Aim: Copy the memorial letter below in full, keeping every word, spelling, and line break unchanged.

Selection:
>> BEGIN

Hey man, guess I'm late on all of this but I know you won't mind, guess I couldn't really find the words but here it goes anyway.........

 

Well there's not a day that has gone by since you went home that I havn't thought of you and your family. My memories of you are all around me, from when I'm driving my Jeep, to when I'm watching a football game or playing songs on my guitar and even going to church. You are all around me. We had alot of fun through the years and some of the best memories of us are from our younger years. Like when we where in middle school and I stayed at your house the whole spring break and we would go do flips off your trampoline into your swimming pool and stay up all night or went we where in high school and we accidently bought the same kind of shoes two times in a row and everybody though we were copying each other, that was funny. We had a blast, I wish we could go back. But I know we can't and I miss ya and I'll always remember ya, especially went I'm riding in my jeep, with the top down, jammin to Skynyrd and wishin' you could be there with me, but I know in my heart you are. So I love ya man!

>> END

(Lines for locating described items)
>> BEGIN

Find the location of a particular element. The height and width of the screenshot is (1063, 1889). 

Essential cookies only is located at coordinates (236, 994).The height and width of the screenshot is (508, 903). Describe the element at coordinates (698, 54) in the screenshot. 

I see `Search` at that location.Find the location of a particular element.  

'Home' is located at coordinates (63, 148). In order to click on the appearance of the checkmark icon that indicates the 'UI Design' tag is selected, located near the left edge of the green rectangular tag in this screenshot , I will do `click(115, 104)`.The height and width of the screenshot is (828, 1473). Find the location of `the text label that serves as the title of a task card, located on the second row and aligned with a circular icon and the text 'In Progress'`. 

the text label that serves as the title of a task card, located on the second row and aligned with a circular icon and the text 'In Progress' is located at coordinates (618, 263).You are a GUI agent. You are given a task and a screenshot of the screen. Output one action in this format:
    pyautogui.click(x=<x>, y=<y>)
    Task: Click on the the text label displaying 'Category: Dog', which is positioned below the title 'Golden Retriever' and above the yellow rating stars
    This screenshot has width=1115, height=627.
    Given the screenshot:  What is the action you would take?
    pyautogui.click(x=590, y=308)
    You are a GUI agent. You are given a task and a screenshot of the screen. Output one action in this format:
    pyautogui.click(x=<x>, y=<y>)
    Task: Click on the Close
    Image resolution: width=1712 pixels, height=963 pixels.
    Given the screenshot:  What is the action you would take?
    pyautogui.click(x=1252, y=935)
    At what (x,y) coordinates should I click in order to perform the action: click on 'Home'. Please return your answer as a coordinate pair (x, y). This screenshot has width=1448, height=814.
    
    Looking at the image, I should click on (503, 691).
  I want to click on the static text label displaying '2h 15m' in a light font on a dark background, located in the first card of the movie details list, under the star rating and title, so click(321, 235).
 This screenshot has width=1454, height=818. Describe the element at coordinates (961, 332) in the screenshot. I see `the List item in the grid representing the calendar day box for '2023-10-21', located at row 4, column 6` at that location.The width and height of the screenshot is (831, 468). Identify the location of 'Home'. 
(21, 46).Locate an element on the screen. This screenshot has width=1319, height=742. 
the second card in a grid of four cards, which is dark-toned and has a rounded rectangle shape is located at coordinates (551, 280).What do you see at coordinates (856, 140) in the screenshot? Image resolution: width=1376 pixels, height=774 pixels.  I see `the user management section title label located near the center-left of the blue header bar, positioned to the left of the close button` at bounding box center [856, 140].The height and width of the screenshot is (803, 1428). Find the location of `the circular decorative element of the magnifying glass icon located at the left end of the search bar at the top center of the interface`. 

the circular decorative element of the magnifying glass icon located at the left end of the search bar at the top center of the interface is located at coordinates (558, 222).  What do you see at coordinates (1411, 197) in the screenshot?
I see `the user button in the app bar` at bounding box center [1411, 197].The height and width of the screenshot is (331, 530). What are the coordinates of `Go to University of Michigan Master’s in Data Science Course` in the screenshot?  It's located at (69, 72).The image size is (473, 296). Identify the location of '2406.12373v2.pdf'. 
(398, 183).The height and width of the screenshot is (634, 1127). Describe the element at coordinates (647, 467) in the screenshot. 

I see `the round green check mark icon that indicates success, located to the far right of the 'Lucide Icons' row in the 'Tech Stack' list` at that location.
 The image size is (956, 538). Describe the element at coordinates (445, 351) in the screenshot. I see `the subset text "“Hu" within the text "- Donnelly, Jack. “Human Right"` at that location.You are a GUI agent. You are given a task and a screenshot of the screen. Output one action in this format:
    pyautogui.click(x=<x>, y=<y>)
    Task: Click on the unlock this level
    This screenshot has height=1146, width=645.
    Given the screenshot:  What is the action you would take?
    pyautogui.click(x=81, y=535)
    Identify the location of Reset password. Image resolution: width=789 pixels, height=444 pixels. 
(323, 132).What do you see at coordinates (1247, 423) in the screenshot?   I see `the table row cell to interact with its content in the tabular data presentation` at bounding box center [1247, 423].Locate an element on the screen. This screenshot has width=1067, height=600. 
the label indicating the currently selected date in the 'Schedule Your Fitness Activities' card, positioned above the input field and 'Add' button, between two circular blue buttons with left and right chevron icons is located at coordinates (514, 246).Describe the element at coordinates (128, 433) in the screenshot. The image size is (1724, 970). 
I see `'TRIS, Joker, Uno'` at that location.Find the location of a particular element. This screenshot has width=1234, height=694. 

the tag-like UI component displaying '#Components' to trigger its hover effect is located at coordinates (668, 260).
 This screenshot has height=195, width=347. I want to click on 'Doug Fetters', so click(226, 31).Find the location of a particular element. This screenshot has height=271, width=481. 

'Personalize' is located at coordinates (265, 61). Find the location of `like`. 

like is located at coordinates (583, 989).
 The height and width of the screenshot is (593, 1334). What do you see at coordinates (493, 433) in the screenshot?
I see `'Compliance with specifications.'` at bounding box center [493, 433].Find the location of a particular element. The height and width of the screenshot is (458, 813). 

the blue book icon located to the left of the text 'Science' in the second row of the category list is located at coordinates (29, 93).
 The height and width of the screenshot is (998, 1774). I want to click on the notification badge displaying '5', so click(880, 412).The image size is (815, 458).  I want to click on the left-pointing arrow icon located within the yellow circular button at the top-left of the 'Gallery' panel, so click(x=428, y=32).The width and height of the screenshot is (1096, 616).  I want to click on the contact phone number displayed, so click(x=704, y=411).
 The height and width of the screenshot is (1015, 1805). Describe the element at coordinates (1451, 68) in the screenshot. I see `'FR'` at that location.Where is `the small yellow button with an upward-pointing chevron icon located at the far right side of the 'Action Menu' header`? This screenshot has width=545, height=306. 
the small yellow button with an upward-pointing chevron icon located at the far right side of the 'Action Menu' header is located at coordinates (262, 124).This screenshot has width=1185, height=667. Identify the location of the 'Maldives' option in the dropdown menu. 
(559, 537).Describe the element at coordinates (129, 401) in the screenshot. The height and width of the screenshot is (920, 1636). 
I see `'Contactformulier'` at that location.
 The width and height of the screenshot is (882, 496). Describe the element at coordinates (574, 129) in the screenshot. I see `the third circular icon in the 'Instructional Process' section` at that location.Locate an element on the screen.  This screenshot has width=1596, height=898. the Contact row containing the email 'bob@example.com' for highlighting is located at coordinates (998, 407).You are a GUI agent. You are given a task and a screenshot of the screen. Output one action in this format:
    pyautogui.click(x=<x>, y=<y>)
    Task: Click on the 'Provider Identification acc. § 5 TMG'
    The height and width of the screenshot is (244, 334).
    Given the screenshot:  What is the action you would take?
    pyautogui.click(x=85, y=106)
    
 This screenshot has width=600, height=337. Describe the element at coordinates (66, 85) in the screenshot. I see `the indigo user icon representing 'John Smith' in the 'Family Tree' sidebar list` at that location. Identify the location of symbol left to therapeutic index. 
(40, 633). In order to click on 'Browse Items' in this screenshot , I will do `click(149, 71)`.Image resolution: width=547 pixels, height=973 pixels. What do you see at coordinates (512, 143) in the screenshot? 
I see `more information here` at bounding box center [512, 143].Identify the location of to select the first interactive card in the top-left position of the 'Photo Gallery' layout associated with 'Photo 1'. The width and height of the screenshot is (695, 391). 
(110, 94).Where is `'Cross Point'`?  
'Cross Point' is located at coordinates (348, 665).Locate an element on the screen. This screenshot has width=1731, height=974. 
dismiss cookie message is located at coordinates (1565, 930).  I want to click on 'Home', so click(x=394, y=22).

>> END

Solution to this problem:
Hey man, guess I'm late on all of this but I know you won't mind, guess I couldn't really find the words but here it goes anyway.........

 

Well there's not a day that has gone by since you went home that I havn't thought of you and your family. My memories of you are all around me, from when I'm driving my Jeep, to when I'm watching a football game or playing songs on my guitar and even going to church. You are all around me. We had alot of fun through the years and some of the best memories of us are from our younger years. Like when we where in middle school and I stayed at your house the whole spring break and we would go do flips off your trampoline into your swimming pool and stay up all night or went we where in high school and we accidently bought the same kind of shoes two times in a row and everybody though we were copying each other, that was funny. We had a blast, I wish we could go back. But I know we can't and I miss ya and I'll always remember ya, especially went I'm riding in my jeep, with the top down, jammin to Skynyrd and wishin' you could be there with me, but I know in my heart you are. So I love ya man!